[Collected data]

^^^^^^^^

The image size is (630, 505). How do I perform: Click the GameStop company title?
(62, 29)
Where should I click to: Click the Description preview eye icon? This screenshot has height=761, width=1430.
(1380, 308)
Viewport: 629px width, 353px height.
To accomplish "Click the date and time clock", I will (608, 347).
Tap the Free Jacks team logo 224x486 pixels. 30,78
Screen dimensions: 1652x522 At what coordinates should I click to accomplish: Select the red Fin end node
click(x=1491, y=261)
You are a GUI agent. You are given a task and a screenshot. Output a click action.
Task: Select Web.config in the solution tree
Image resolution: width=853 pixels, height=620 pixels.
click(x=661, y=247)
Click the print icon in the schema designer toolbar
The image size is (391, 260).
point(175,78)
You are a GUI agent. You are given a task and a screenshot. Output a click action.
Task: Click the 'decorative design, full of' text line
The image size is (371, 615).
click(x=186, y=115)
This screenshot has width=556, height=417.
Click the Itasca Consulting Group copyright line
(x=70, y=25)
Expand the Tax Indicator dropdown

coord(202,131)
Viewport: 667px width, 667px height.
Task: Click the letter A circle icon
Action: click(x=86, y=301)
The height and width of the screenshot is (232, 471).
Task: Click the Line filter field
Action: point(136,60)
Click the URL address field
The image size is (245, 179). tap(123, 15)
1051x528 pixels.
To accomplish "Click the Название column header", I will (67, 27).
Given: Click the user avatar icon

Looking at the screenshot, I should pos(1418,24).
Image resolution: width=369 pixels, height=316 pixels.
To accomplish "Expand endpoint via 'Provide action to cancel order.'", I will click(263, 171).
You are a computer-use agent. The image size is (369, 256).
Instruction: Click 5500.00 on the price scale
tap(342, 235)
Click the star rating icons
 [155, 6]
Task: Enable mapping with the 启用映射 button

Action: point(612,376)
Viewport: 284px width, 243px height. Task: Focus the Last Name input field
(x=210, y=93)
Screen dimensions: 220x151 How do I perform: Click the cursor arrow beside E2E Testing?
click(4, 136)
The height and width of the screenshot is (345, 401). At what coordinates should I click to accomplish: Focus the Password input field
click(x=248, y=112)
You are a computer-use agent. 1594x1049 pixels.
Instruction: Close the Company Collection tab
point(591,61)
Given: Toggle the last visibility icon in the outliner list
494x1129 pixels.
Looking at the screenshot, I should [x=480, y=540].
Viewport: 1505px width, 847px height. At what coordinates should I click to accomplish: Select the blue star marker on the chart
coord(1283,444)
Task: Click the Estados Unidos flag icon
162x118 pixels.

^^^^^^^^

ACTION ITEM: For the string "will", return every line of the data where it appears.

WRITTEN RESPONSE:
To accomplish "Click the date and time clock", I will (608, 347).
To accomplish "Click the Название column header", I will (67, 27).
To accomplish "Expand endpoint via 'Provide action to cancel order.'", I will click(263, 171).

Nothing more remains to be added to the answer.